→ **Given request A**:
Answer these questions from the array-initialization thread:
(i) Which approach will the first implementation of the special array-initialization function use?
(ii) What type does #memory_Pointer have at the moment?
(iii) In which issue number was support for the function const-Array discussed?
→ **Given request B**: Rewrite the array-initialization thread from "2. Our current" up to and including "I missing something?", substituting "update" for every "assignment".
→ **Given request C**: Pick up the array-initialization thread after its last sentence and write what comes next.

→ **Extract**:

I believe we should improve step 1. Several approaches come to mind:

(I did not find a corresponding issue, let me know if this is a duplicate)

alexandernutz commented 7 years ago

A related issue is that we do not support initialization of variable length arrays with our current method. This should be dealt with by all three proposed approaches.

alexandernutz commented 7 years ago

If no one intervenes I will start by introducing a special function for array initialization. The first implementation of that function will be approach 1 (with while loops).

danieldietsch commented 7 years ago

We discussed that switching between the three approaches should be easy. Therefore I am all for implementing the one that is easiest right now.

alexandernutz commented 7 years ago

Update after discussion with @Heizmann :

alexandernutz commented 6 years ago

I am currently looking into this ticket. I think I know a way but it requires some changes to memory model and solver infrastructure that I want to discuss it here.

Situation:

What needs to be done:

  1. Add support for the function const-Array This was discussed in #329, so conceptually I know which Boogie code to insert. However currently there is only a hack. (See SolverBuilder#ENABLE_Z3_CONSTANT_ARRAYS) I will need to do changes to the C translation (probably during declaration of memory model infrastructure) and in SolverBuilder. I have rough ideas how to do this, but comments and caveats are welcome.
  2. Our current declaration of #memory_int, namely var #memory_int : [$Pointer$]int; is not compatible with the assignment as written above. The effective type of #memory_int is now [int, int] int, but for the assignment to work, we need [int][int] int. Any good ideas how this could be tackled? Or am I missing something?
Heizmann commented 6 years ago

The effective type of #memory_int is now [int, int] int, but for the assignment to work, we need [int][int] int.

In my opinion, this is the main problem for the constant array optimization.

alexandernutz commented 6 years ago

I agree. Also, note that it gets even messier for #memory_Pointer, which is of type [Pointer] Pointer at the moment. I'm not even sure what the solution is for that. Two arrays, one for offset, one for base?

In any case, one difficulty are lines like requires value[ptr] == 0; This would have to be replaced by requires value[ptr!base][ptr!offset] == 0; --> perhaps an alternative would be to have the BoogiePreprocessor do that translation.

Heizmann commented 6 years ago

I think there is a misunderstanding. I do NOT propose to replace [int, int] int by [int][int] int. I just wanted to agree that the type [int, int] int prevents us from implementing a very simple solution.

Heizmann commented 6 years ago

I would propose the following.

→ **Dataset**:
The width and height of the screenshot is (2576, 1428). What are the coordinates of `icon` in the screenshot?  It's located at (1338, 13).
* * *
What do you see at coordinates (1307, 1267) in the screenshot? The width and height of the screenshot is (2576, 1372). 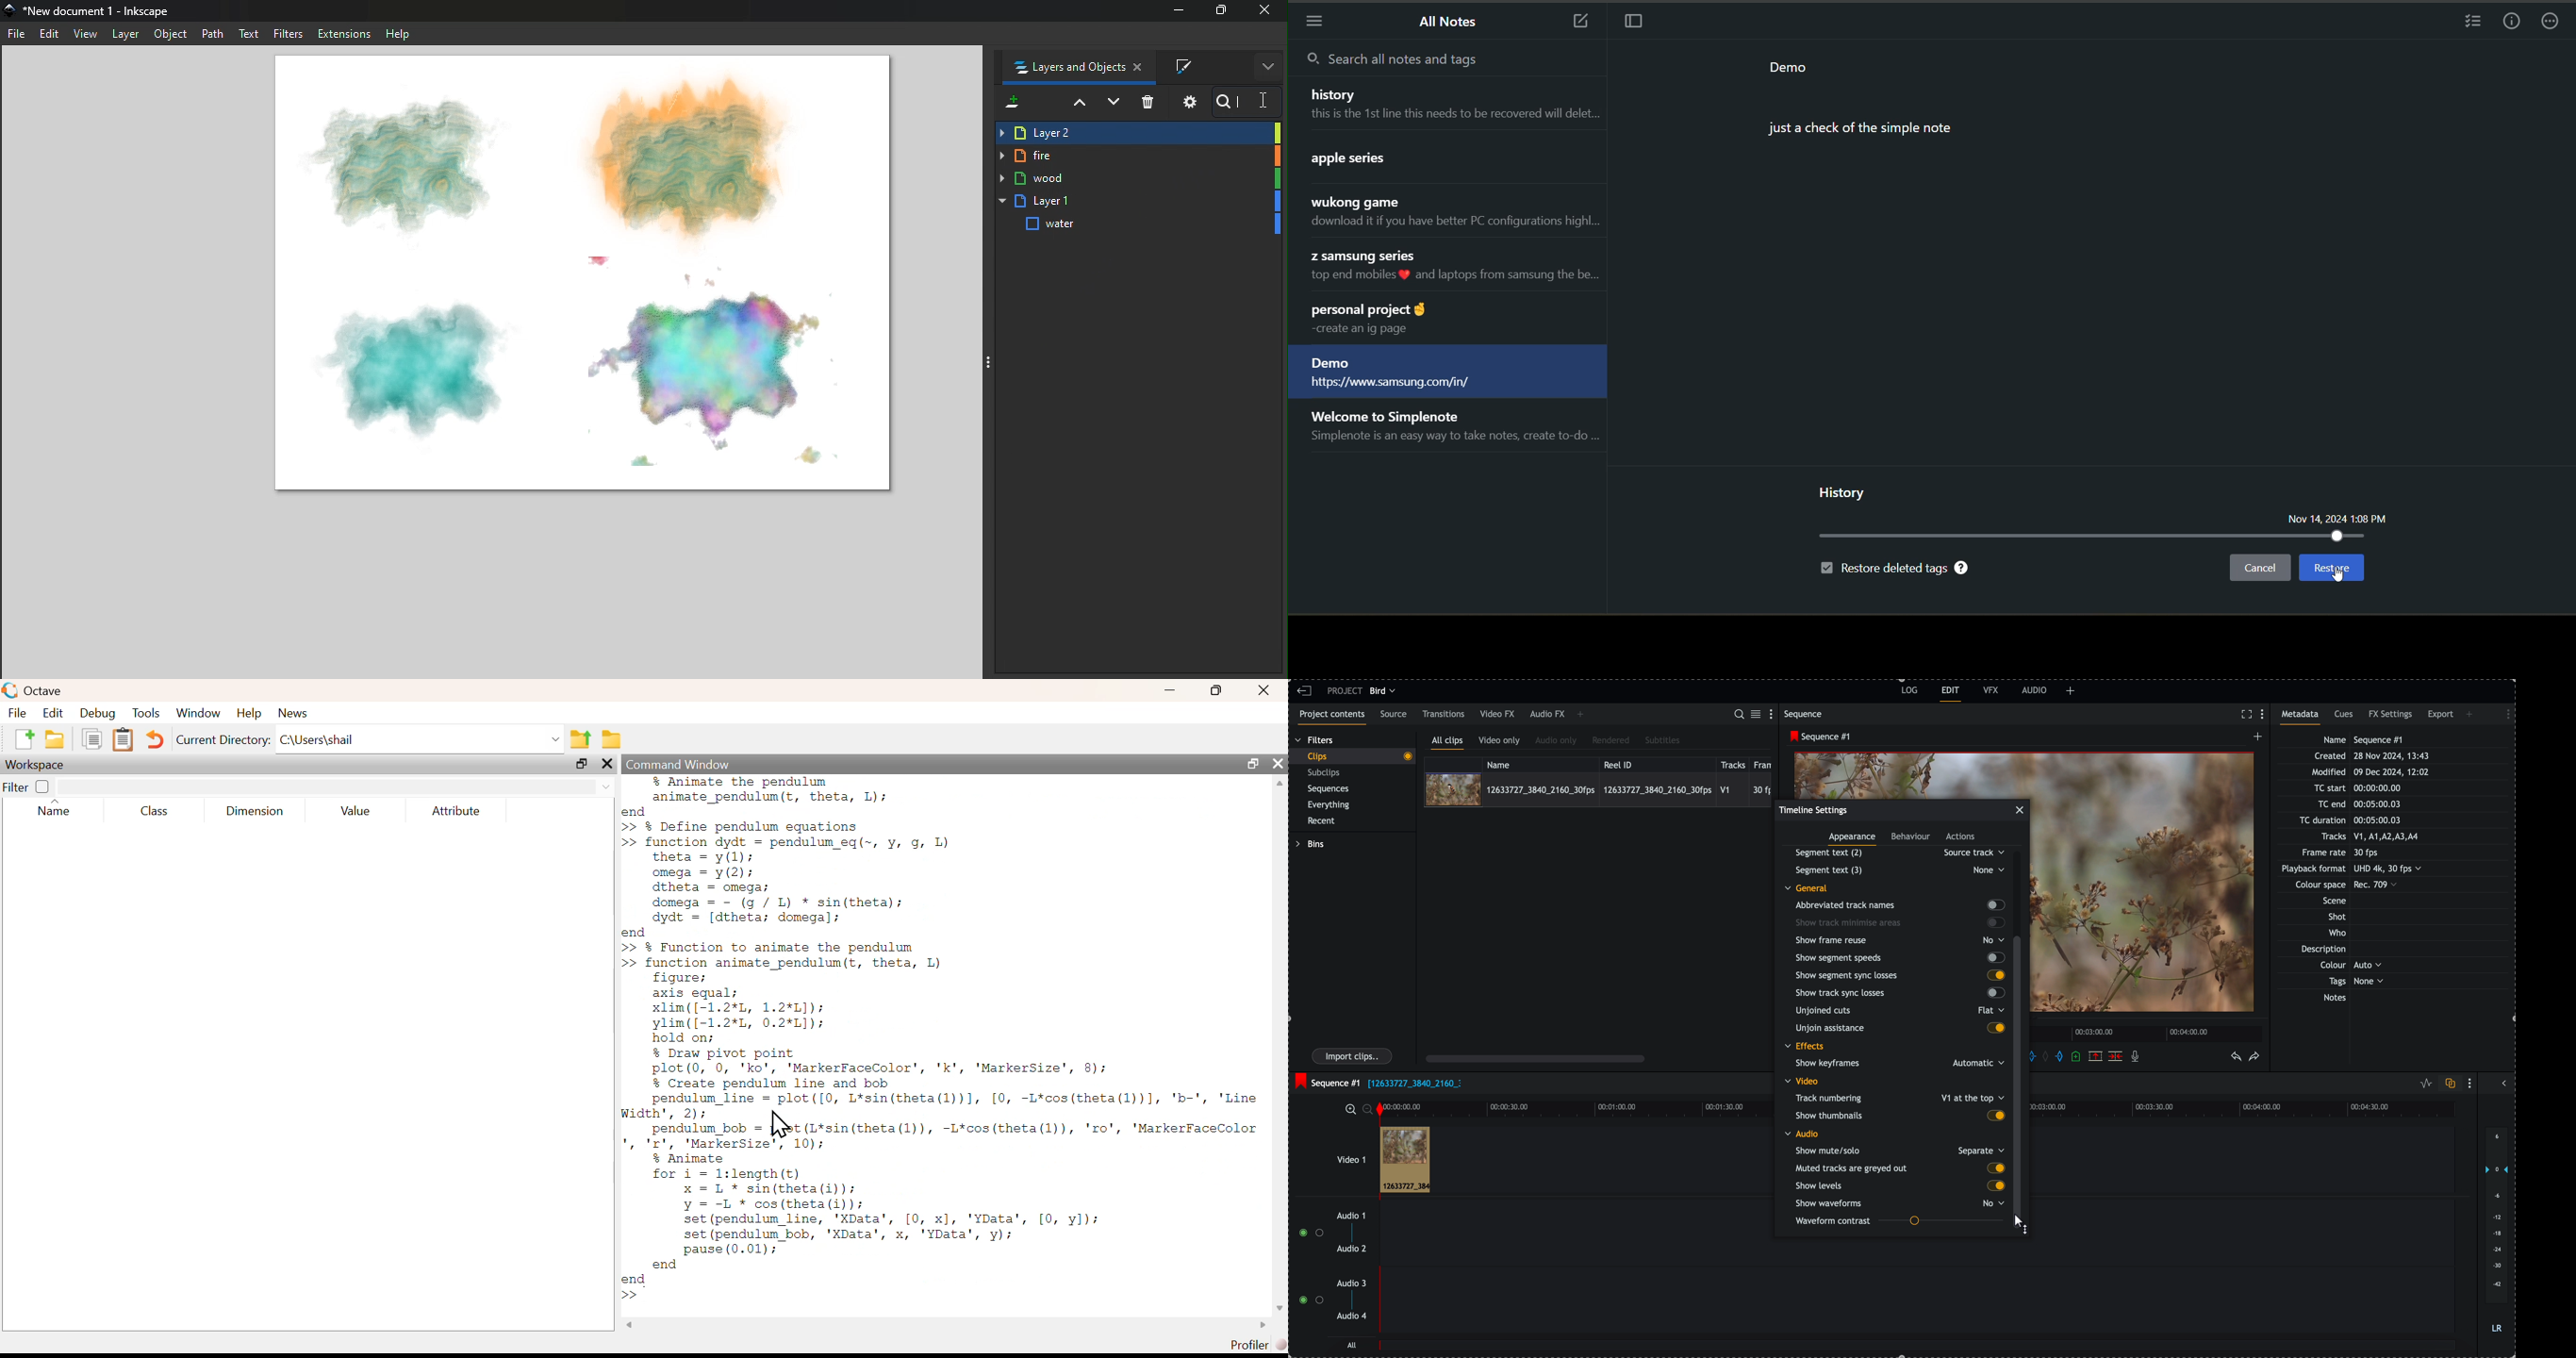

→ **Exercise answer A**:
(i) Approach 1, with while loops.
(ii) [Pointer] Pointer.
(iii) #329.

→ **Exercise answer B**:
2. Our current declaration of #memory_int, namely var #memory_int : [$Pointer$]int; is not compatible with the update as written above. The effective type of #memory_int is now [int, int] int, but for the update to work, we need [int][int] int. Any good ideas how this could be tackled? Or am I missing something?

→ **Exercise answer C**:
  1. Find a way to refer to constant arrays in Boogie. This should be done by using/extending our :builtin directive
  2. Develop (if necessary) a similar directive that allows us to translate a single function to a complex SMT term. Use some of the following ideas. A. Hardcode the SMT term in Ultimate (bad) B. Wrap the complex Term in an SMT function C. Hardcode the SMT function in Ultimate (bad) D. Obtain the SMT function as translation result of a Boogie function E. Define SMT-LIB functions like store, select in Boogie, use a special directive to prevent their translation. F. Pass the SMT-LIB function definition as an attribute (bad)
  3. Develop (if necessary) a similar directive that is understood by the StructExpander and that makes sure that the attributes survive the preprocessor.
danieldietsch commented 6 years ago

I do not understand why there is a hack that already enables this functionality with z3 but no solution for the incompatible signatures. How does the hack work?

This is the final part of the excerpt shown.